Emulate This: The Future of Mobile Gaming, N64 Edition

If I could go back in time and show 12 year-old me that I’d be able to play what is arguably the Nintendo 64’s best title (and perhaps one of the best video games of all time), The Legend of Zelda: Ocarina of Time, on my smartphone, I guarantee I wouldn’t believe it.

It sounds like something out of a sci-fi movie.

But in 2015, this is actually possible. I spent hours last weekend playing games like Perfect Dark, Goldeneye 007, Mario Kart and Super Mario 64 on my Nexus 5. To my surprise, most Nintendo 64 games ran relatively smoothly on my smartphone, with very few graphical glitches and only the occasional bout of frame rate issues.


Of the most popular releases for the Nintendo 64, the only title that wouldn’t run at all on the two N64 emulators I tried, Mupen 64 Plus AE and MegaN64, the top N64 emulators on the Google Play Store, was Rare’s classic offbeat comedy game, Conker’s Bad Fur Day.

There’s a slew of other similar Nintendo 64 emulators available for Android devices, but each one is based on the same source code as Mupen 64 Plus AE, and often introduce additional compatibility issues when it comes to what games actually run solidly on the emulator. Sometimes having extra features in an emulator really isn’t a good thing.

Mupen 64 Plus AE is also available for free, but there’s a $0.99 donation version that helps the app’s developers continue to update it.

Just like other emulators, PPSSPP, a PSP Android emulator and SNES9x EX+, the top Super Nintendo emulator on the Android platform, controlling any Nintendo 64 game with a touchscreen is far from ideal, especially given the strange layout of the console’s wacky-looking controller.


You can shift the emulator’s buttons around to your liking, but no layout feels comfortable, especially given how frequently N64 games use the “Z” trigger button on the controller. I constantly found myself contorting my hand to strange angles in order to reach the Z button, especially when playing Goldeneye 007 and Super Mario 64.

Using an Android controller, or rooting your smartphone and using a PlayStation 3 Dualshock 3 or PlayStation 4 Dualshock 4 gamepad, is a much better option for playing N64 games on your Android device, maybe more so than any other retro console emulator available for Android.

Conker’s Bad Fur Day was the one title I encountered that didn’t run properly at all, resulting in a mess of polygons, weird colours and pixelated graphics. Perfect Dark and Goldeneye 007 ran great with a few slow down issues, and in general the dozen games I tried on the emulator, mostly the console’s most popular titles like Mario Kart 64 and a few oddities such as Harvest Moon 64, worked great.


However, every title suffered from some sort of sound glitch, either distorting sound effects in a minor way or causing random popping noises intermittently showing up during gameplay.
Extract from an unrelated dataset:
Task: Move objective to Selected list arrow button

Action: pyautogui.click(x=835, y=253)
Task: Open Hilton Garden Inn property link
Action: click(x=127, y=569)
To avoid this issue I simply played most games with the sound turned down, or completely off. Messing around with Mupen64 Plus AE’s settings fixed many of the audio issues, but they never completely disappeared.

Similar to PPSSPP, in order to play games at a solid frame rate with Mupen64 Plus AE, you need a relatively modern Android smartphone, preferably one with a fast processor and a significant amount of RAM. On the plus side, every title is also upscaled to higher resolutions, so the trademark blurriness many Nintendo 64 games experienced isn’t an issue with Mupen 64 Plus AE.


It’s important to keep in mind that emulators generally fall into a legal gray area, and are often considered illegal and ethically wrong. But there’s also a positive side to the emulator argument.

Emulators give extremely rare, expensive and difficult to find games a new audience, and allow people to relive games they enjoyed as a children.

Whenever possible purchase old school games on services like Nintendo’s eShop, Sony’s PlayStation Network or on Microsoft’s Xbox Live.